Kernel.const_get(:"#{prefix}#{class_name}")
      ^^^^^^^^^^
    from app.rb:10:in `<main>'

RuboCop version

1.59.0 (using Parser 3.2.2.4, rubocop-ast 1.30.0, running on ruby 3.1.1) [x86_64-linux]
  - rubocop-performance 1.20.0
mikdiet commented 8 months ago

I confirm this in ruby 3.2.2 (2023-03-30 revision e51014f9c0) [x86_64-darwin21] too.

collinsauve commented 8 months ago

Hello 👋

Our project updated rubocop-performance today so we noticed this bug.

In addition to the autocorrect being unsafe, this rule matching on string interpolation at all seems (to me) to be incorrect. Rubocop is not able to determine if a string interpolation usage is indeed "redundant".

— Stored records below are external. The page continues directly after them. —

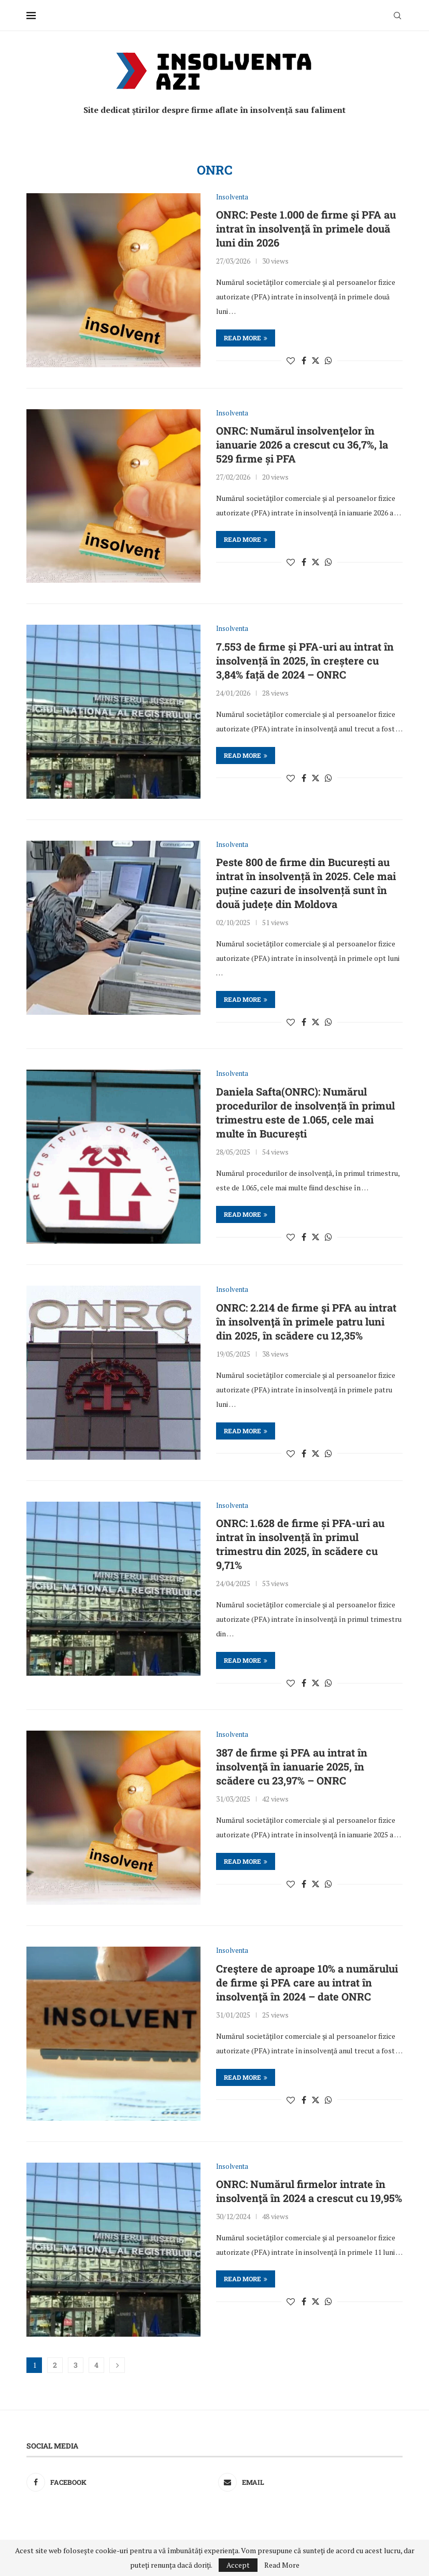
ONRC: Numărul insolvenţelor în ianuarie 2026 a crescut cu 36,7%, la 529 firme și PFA (302, 444)
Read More (281, 2565)
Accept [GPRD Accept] (238, 2565)
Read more (245, 338)
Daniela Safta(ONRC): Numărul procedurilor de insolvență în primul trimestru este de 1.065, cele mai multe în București (305, 1112)
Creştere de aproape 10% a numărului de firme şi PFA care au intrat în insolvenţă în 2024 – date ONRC (307, 1982)
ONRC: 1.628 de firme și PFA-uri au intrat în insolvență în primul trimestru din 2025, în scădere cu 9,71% (300, 1544)
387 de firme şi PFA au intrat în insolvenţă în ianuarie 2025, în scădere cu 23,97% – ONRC (291, 1766)
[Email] (310, 2482)
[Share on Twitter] (315, 360)
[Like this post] (291, 360)
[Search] (397, 16)
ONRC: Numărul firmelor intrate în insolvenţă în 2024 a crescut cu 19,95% (309, 2191)
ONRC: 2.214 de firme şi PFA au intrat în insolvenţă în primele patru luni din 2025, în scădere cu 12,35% (306, 1321)
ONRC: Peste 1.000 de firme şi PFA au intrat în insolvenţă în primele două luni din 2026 (306, 228)
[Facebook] (118, 2482)
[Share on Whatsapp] (328, 360)
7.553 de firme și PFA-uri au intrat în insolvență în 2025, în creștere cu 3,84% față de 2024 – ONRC (305, 660)
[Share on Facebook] (304, 360)
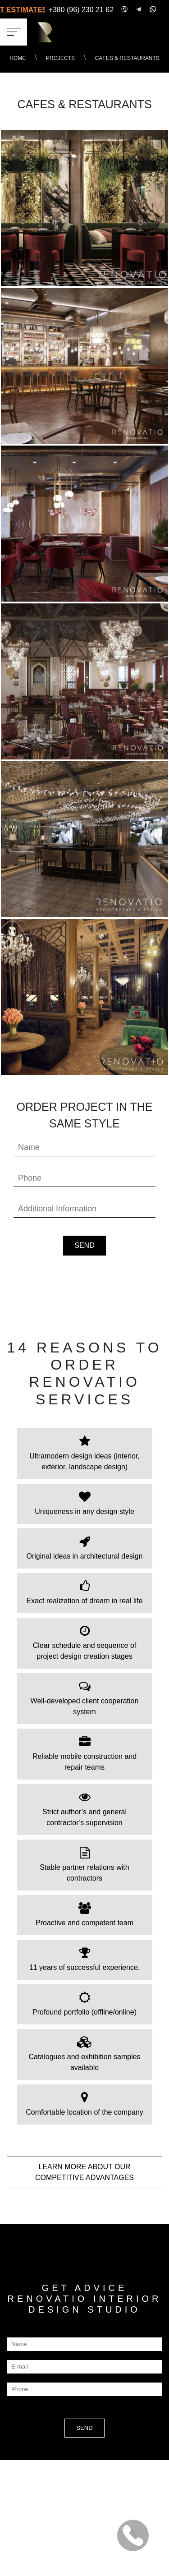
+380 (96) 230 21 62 (81, 10)
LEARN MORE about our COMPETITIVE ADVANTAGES (84, 2172)
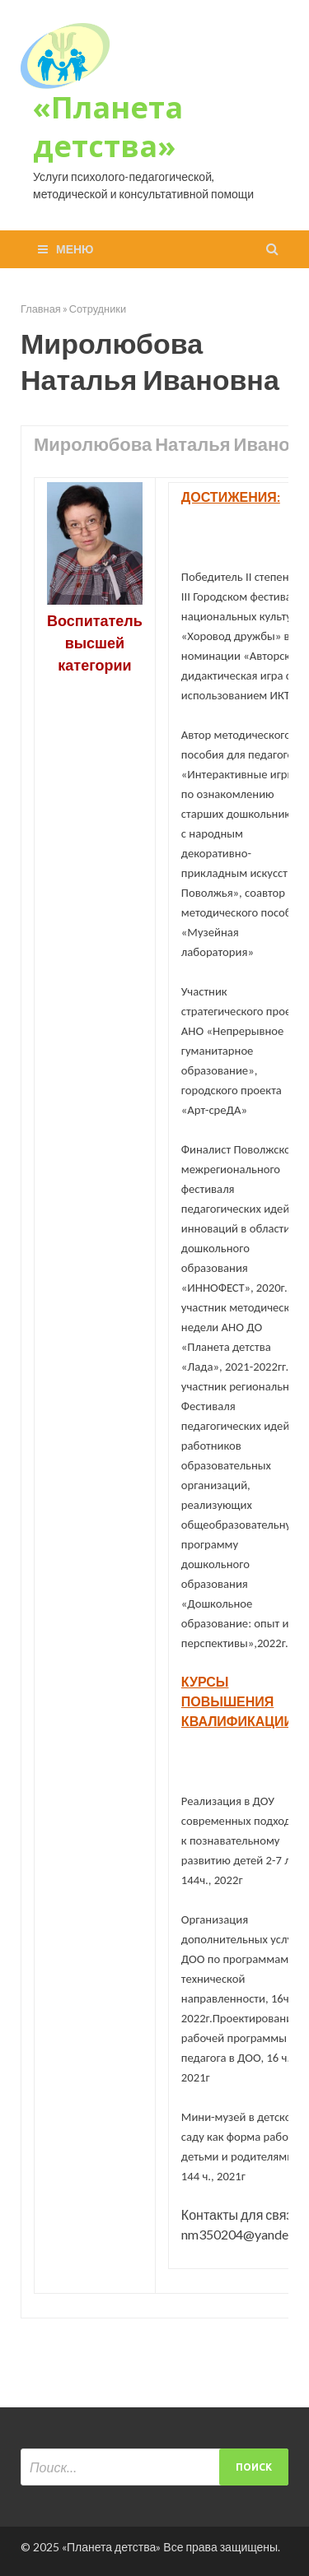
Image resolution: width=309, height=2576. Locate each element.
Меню (75, 249)
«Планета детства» (108, 126)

Earlopain commented 8 months ago

Hm, this is a bit unfortunate. The problem isn't the interpolation per se but just passing a symbol with doube colons in the first place. This on its own raises as well:

Kernel.const_get(:"MyNamespace::MyClass")

I'm actually not sure if this is intended on the side of ruby or not since I'm not finding documentation on this behaviour where I'd expect it. It doesn't seem to recurse if a symbol is given.